- **What you are asked to do**
Those lines of the records that contain "back" are to be located and copied.

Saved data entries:
______

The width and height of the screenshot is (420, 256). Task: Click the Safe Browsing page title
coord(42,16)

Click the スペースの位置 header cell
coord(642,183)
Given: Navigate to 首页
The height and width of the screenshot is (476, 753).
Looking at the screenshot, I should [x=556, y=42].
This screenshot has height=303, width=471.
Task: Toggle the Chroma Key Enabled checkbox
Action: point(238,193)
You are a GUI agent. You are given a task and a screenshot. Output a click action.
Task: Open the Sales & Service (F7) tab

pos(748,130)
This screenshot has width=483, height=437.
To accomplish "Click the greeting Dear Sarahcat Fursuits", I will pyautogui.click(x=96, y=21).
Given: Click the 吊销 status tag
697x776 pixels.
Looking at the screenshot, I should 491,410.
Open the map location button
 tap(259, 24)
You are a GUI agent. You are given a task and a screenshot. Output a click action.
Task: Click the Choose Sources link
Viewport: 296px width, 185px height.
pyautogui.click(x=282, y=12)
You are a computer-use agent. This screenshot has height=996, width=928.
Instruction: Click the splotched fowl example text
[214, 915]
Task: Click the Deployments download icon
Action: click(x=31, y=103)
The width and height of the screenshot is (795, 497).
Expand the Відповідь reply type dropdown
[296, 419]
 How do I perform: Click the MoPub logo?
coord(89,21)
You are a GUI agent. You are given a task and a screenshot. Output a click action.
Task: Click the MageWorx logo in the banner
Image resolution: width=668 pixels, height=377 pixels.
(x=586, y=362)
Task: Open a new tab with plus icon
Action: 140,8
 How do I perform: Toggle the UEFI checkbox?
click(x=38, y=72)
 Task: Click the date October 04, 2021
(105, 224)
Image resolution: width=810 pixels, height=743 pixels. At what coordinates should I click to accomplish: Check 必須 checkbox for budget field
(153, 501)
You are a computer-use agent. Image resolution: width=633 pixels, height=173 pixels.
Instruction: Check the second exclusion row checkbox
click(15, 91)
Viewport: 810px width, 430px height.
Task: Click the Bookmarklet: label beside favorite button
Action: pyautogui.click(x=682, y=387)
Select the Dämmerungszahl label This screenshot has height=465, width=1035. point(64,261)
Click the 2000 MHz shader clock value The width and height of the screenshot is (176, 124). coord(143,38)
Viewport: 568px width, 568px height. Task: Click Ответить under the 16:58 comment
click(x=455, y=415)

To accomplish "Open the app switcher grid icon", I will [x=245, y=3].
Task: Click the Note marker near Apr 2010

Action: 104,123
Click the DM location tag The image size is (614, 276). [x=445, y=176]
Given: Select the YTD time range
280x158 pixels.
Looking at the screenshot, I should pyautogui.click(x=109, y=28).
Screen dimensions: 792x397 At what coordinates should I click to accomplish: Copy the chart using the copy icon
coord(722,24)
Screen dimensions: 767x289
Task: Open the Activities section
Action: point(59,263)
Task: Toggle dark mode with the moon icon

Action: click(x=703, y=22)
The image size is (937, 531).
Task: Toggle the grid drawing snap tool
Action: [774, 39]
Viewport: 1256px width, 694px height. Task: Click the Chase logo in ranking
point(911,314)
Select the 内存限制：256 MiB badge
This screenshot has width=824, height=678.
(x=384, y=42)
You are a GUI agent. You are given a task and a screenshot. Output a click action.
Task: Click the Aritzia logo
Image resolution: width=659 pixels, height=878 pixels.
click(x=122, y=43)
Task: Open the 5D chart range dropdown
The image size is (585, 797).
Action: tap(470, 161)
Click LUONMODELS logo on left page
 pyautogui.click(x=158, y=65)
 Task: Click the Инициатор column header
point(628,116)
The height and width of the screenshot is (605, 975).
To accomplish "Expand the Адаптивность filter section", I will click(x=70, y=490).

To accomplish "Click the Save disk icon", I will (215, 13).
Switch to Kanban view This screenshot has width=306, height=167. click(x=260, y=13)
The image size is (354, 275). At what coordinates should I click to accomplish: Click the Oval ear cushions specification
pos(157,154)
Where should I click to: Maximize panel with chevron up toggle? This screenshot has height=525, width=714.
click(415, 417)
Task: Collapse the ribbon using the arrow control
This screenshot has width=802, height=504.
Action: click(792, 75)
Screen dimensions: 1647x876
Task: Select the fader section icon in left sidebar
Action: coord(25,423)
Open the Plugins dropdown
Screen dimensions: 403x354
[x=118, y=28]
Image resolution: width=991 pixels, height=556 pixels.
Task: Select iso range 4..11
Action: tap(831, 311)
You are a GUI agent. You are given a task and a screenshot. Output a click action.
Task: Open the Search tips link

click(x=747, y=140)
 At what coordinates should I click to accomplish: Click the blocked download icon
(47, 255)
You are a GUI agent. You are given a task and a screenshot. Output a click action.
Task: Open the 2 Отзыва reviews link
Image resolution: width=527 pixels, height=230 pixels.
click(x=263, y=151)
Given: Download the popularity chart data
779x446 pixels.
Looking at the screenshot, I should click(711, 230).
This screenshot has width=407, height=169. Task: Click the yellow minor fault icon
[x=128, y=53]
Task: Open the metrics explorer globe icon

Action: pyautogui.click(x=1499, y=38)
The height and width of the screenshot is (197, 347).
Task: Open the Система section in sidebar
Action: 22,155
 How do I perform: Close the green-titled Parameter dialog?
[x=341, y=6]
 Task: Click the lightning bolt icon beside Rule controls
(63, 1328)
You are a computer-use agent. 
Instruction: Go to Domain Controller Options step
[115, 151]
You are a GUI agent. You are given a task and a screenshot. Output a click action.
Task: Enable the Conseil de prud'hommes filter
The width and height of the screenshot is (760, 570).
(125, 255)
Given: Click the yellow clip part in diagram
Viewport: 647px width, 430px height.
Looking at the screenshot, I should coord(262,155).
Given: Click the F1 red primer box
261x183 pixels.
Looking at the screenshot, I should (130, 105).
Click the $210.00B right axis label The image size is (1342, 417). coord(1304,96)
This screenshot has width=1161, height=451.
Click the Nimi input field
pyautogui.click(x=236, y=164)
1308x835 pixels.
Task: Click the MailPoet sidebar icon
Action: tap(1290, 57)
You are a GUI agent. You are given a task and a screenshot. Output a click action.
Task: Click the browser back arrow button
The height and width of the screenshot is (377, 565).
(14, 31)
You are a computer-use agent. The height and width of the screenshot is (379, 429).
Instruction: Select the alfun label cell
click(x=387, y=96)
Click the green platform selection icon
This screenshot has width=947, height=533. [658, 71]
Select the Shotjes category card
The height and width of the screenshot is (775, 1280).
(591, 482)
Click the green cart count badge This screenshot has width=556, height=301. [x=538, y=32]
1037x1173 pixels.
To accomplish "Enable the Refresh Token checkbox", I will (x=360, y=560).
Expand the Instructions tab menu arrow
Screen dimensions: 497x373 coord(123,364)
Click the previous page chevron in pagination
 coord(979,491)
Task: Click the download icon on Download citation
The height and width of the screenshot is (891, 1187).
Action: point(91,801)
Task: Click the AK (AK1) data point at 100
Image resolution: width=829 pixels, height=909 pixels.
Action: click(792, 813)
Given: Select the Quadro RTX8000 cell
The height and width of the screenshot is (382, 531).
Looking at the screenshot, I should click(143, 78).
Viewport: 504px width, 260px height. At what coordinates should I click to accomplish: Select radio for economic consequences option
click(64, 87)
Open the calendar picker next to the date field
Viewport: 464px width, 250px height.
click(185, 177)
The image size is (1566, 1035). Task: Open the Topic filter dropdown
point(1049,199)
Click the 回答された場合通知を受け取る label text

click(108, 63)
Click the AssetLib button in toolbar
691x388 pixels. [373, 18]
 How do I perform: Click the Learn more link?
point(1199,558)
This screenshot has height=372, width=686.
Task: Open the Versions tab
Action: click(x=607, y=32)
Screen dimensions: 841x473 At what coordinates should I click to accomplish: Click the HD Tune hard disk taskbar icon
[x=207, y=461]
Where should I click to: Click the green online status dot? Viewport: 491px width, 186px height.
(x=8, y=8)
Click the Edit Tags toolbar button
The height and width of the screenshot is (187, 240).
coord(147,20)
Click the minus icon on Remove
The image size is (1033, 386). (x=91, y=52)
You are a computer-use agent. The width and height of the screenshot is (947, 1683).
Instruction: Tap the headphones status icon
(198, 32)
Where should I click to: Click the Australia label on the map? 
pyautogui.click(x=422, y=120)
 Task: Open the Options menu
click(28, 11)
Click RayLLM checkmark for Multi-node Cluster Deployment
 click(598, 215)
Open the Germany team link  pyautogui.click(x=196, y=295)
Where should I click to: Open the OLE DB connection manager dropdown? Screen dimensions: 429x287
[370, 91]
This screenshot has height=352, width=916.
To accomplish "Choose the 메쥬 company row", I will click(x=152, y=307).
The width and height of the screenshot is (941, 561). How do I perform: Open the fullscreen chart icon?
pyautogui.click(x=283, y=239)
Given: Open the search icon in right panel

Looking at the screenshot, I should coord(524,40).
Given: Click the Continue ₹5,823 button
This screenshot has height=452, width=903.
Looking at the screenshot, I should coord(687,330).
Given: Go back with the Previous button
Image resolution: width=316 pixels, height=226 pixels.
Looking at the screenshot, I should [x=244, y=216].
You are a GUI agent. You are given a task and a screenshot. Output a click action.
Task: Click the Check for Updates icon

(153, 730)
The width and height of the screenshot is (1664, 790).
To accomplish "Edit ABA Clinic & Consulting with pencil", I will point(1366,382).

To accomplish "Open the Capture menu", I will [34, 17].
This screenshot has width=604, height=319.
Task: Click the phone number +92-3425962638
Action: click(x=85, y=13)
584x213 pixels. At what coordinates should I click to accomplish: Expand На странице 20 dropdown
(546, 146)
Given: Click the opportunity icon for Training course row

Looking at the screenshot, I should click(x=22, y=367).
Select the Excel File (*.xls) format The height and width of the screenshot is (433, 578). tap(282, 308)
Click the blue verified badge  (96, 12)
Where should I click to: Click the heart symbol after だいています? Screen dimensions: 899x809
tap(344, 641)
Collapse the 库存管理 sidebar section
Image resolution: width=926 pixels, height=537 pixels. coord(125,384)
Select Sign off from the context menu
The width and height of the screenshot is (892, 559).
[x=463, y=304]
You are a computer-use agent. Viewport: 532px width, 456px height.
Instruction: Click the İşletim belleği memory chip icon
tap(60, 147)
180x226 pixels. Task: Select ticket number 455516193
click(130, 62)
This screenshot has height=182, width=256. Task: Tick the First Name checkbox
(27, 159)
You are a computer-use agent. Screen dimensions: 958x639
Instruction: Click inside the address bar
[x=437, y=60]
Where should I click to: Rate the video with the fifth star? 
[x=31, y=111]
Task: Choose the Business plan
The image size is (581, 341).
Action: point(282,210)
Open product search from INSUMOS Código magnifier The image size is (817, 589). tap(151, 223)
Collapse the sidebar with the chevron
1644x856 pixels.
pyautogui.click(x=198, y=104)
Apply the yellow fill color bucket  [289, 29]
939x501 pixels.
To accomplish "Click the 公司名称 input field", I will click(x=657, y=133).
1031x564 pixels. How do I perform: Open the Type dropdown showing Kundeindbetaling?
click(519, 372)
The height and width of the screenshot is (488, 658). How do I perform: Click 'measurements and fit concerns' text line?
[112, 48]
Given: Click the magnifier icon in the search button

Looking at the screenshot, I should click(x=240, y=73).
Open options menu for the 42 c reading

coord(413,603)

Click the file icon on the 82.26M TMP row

______

- **Solution for this exercise**
Task: Click the browser back arrow button
Given: Go back with the Previous button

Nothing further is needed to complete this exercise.